Franklin Resources Inc. and Legg Mason Inc. helped pioneer asset management in the 20th century. On Tuesday, the venerable but fading names said they will combine in an effort to compete, as low-cost index funds upend their industry.
In an era when traditional stock pickers are under intensifying pressure, San Mateo, Calif.-based Franklin agreed to buy Legg Mason to create a firm with a combined $1.5 trillion in assets.
The deal, valued at nearly $4.5 billion, shows how much the fund industry has transformed since the two companies were founded — Franklin started in 1947 and Legg Mason’s precursor firm began in 1899. Customers are focusing more than ever on costs for money management, and a few large index fund managers dominate the field in managed assets globally.
Merger activity in the asset management world has been increasing in recent years. Invesco Ltd. bought OppenheimerFunds from Massachusetts Mutual Life Insurance Co. in 2018, while both Janus Henderson Group and Standard Life Aberdeen were formed in mergers in 2017. In the brokerage sector, Charles Schwab Corp. agreed to buy TD Ameritrade Holding for about $26 billion in November.
The announcement comes less than a year after activist investor Trian Fund Management took a 4.5% stake in Legg Mason, enough to secure its founder Nelson Peltz a position on the board.
Just days later, the fund manager said it would cut about 12% of its staff and reduce its executive committee to four from eight members. Peltz said at the time his three top priorities were “significantly reducing costs, driving revenue growth organically and through acquisition, and increasing profitability.”
Tuesday’s announced transaction values Legg Mason at $50 a share, a 23% premium to the Baltimore-based company’s share price Friday. Franklin will assume about $2 billion in Legg Mason debt, according to the statement. Both firms have seen their assets under management fall from their highs — Legg Mason’s peaked in 2007.
“This is a landmark acquisition for our organization that unlocks substantial value and growth opportunities driven by greater scale, diversity and balance across investment strategies, distribution channels and geographies,” Greg Johnson, executive chairman of the board of Franklin Resources, said in a statement.
Executives from the two firms said in a call following the announcement that they would keep the independence of Legg Mason’s network of affiliate asset managers.
The deal could help address areas where Franklin has gaps, Wells Fargo Securities analysts led by Christopher Harris said in a note. They mentioned fixed income and alternatives.
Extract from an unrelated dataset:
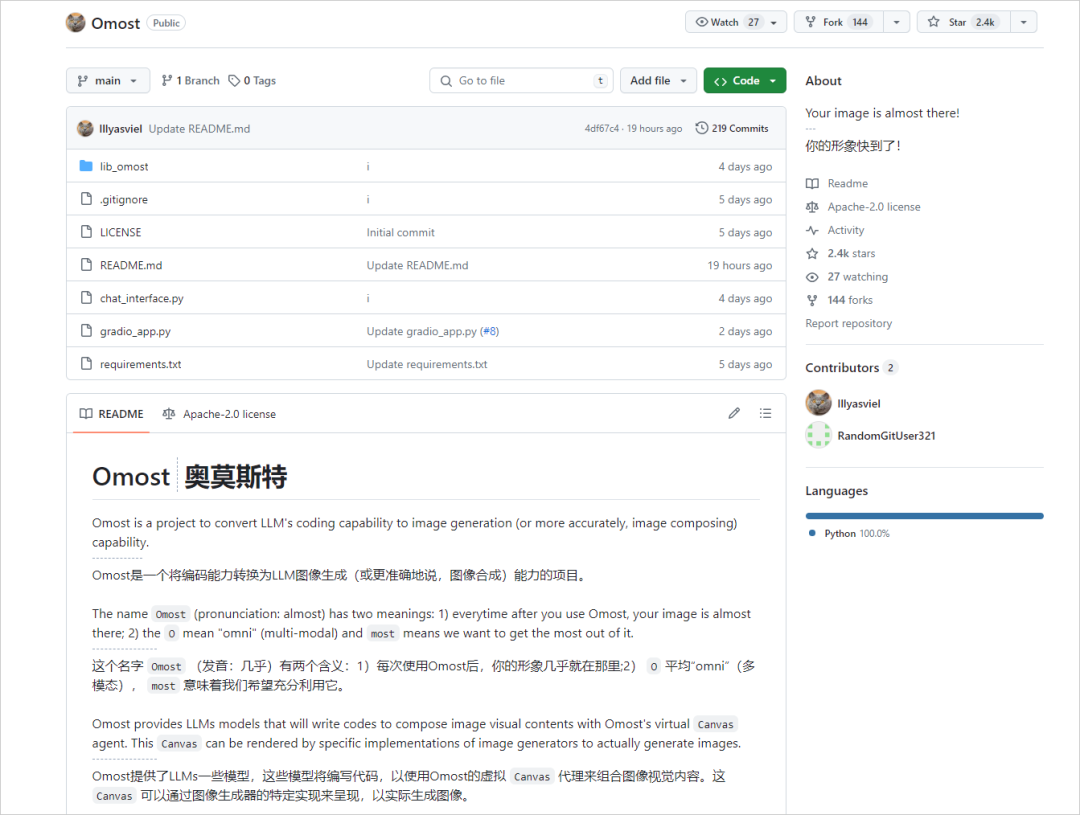
Task: Toggle Watch for this repository
Action: [727, 21]
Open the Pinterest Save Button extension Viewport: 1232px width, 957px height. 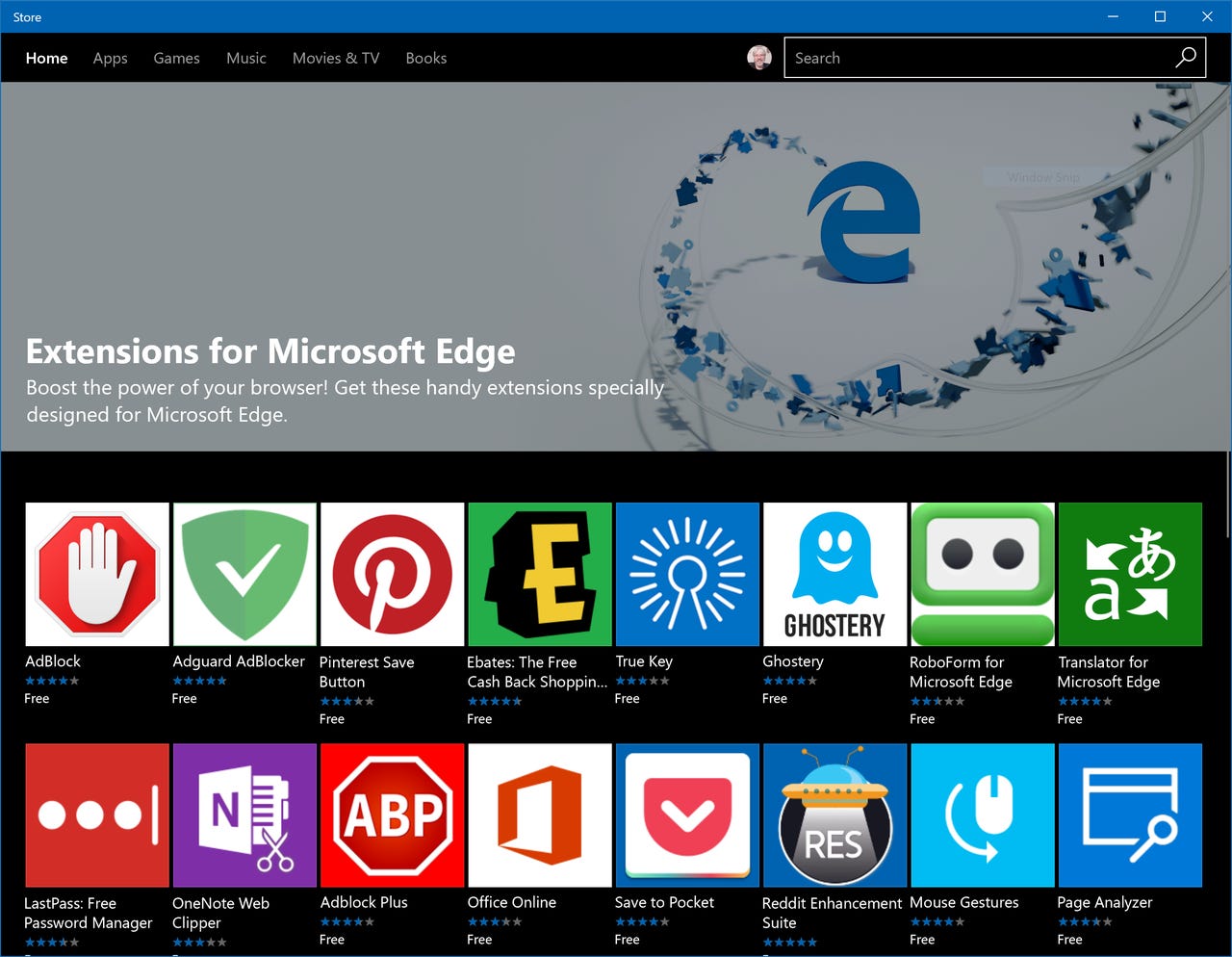tap(392, 573)
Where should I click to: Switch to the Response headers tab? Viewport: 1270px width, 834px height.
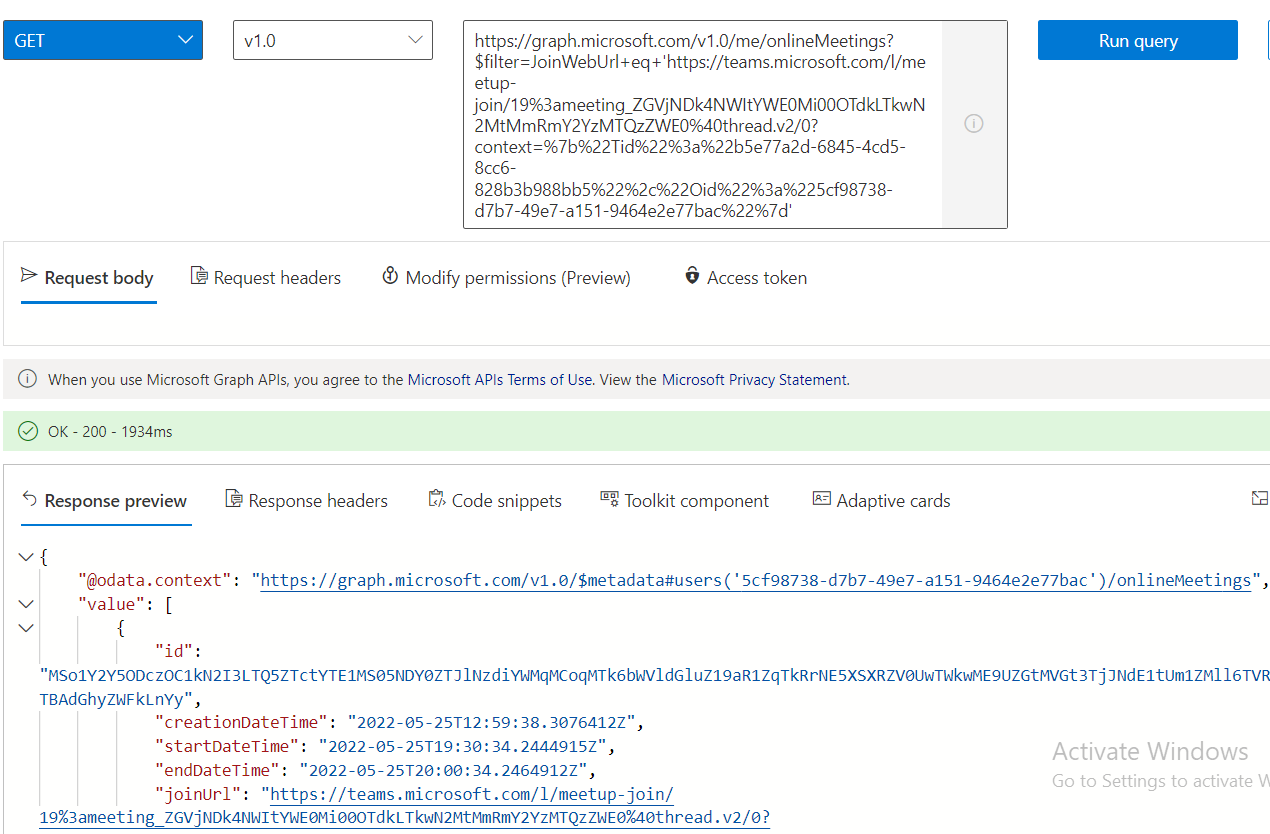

Over the past decade, U.S. equity index mutual funds and ETFs have taken in about $1.6 trillion, while their active counterparts lost about $1.4 trillion, according to data from the Investment Company Institute and Bloomberg Intelligence.
The flood of money out of active and into passive funds has sent fees grinding lower, led to thousands of job cuts and forced large-scale consolidation.
Among other changes, Banco de Sabadell agreed in January to sell its asset-management business to Amundi for €430 million ($466 million), while GAM Holding considered a sale of the company last year. On Monday,
Jupiter Fund Management agreed to acquire rival U.K. asset manager Merian Global Investors.
“Investors are broadly moving from active to passive, weighing on flows and margins for these managers,” said Alison Williams, an analyst at Bloomberg Intelligence. “Technology and compliance needs are increasing spending for all managers, with smaller ones finding it tougher to spend what is needed to compete.”